-------- Material supplied --------

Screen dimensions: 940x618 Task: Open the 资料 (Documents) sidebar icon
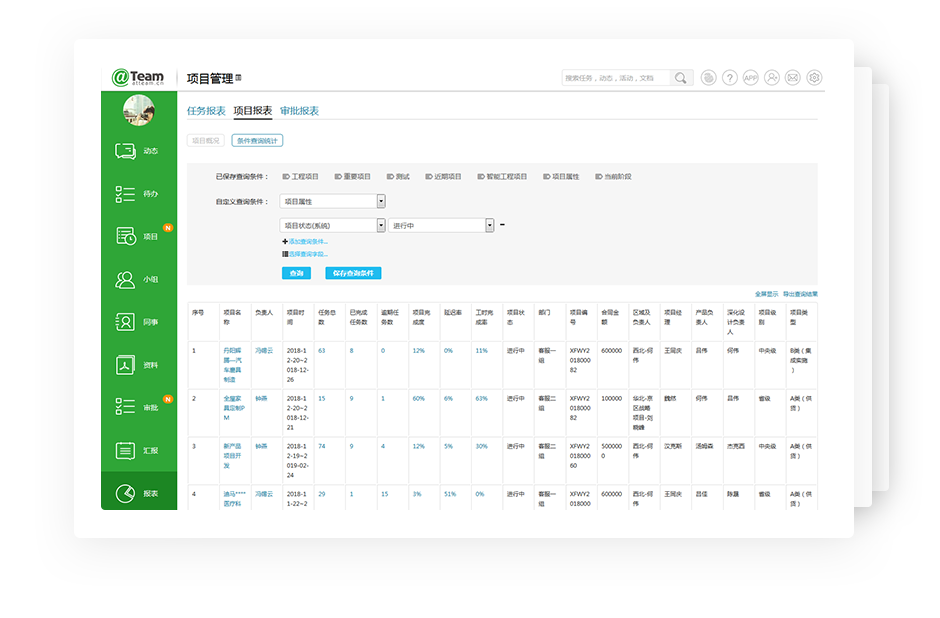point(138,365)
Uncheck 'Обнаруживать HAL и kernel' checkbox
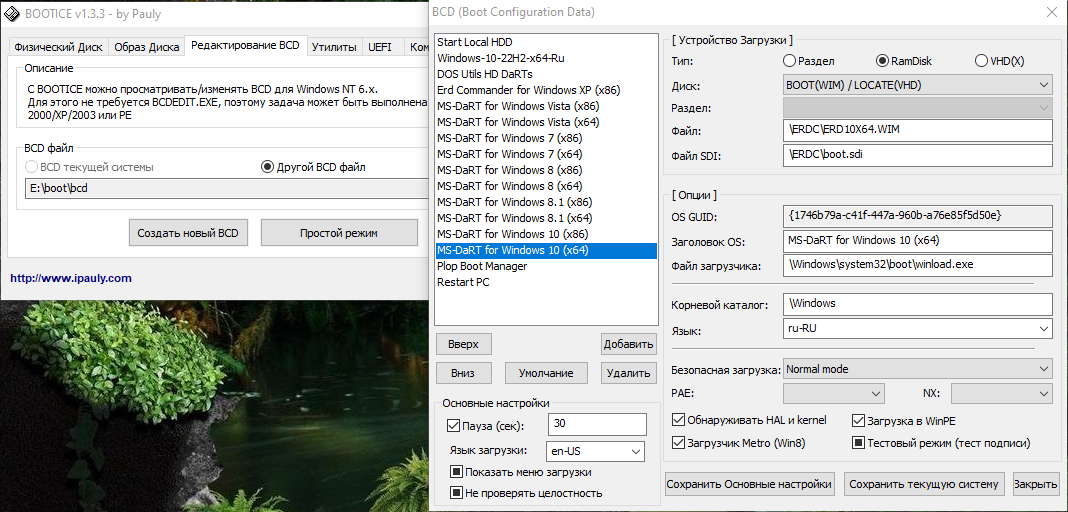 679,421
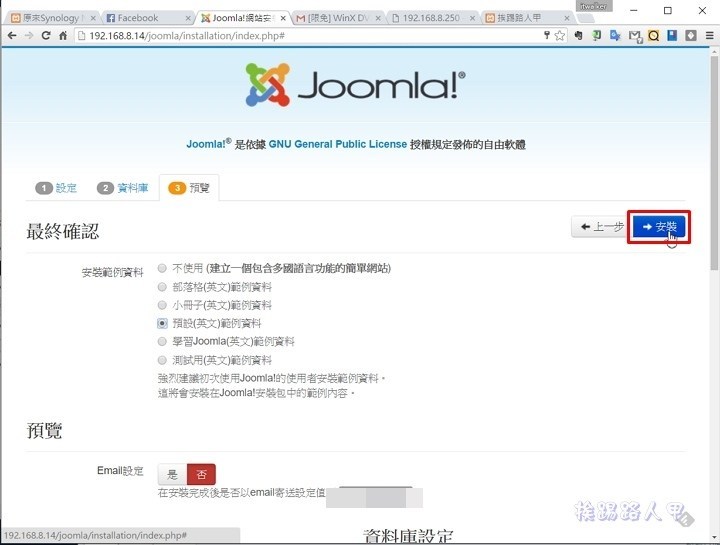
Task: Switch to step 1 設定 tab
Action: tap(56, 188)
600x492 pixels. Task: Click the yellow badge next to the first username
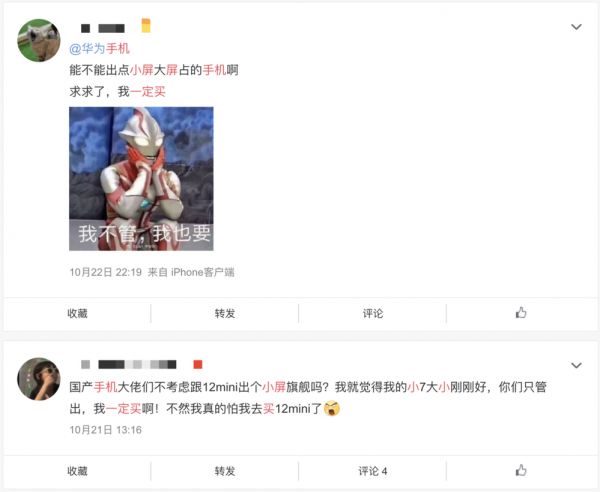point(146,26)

--------
-------- Material supplied --------

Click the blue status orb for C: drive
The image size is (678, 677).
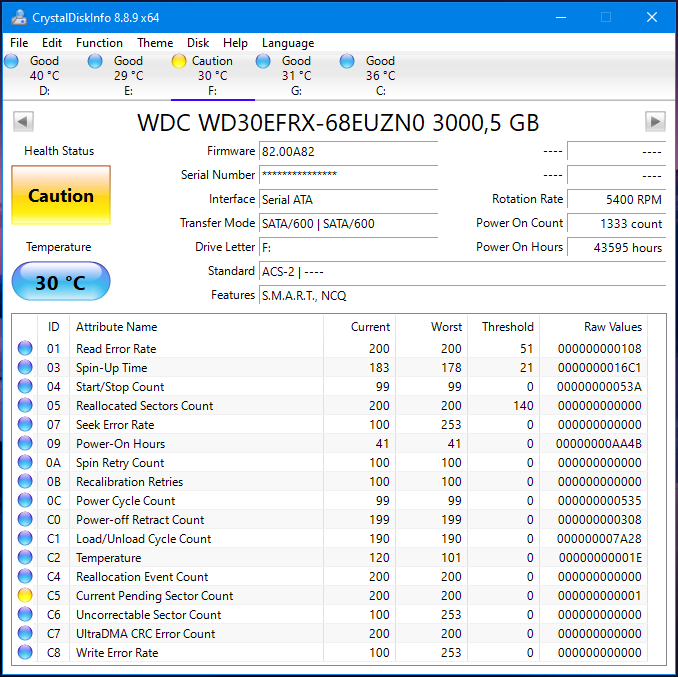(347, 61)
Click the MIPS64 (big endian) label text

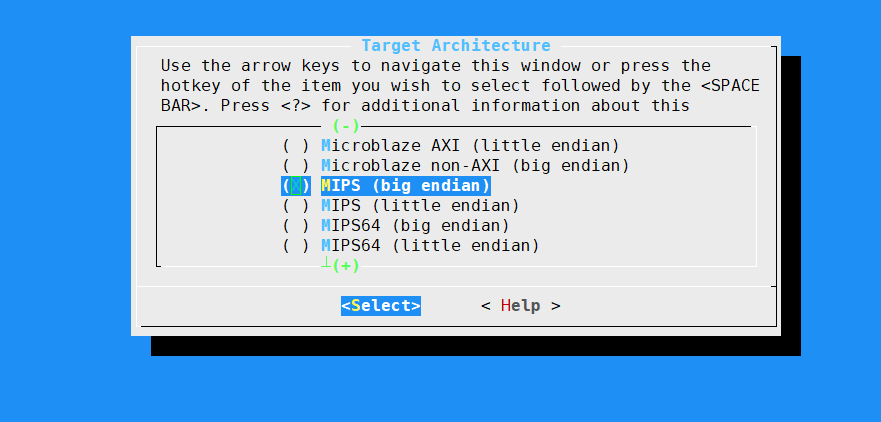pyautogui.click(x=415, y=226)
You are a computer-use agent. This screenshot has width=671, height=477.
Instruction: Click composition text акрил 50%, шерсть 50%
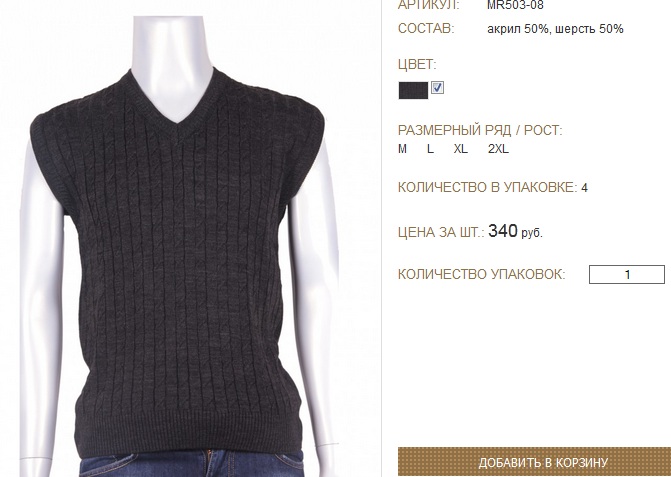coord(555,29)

--------

Exercise goal: Retype, exactly and with no pictures, everything above from the line with "The image size is (678, 677)." down to the line with "You are a computer-use", both included.

Finished task:
The image size is (678, 677).
(347, 61)
Click the MIPS64 (big endian) label text

pyautogui.click(x=415, y=226)
You are a computer-use agent. This screenshot has width=671, height=477.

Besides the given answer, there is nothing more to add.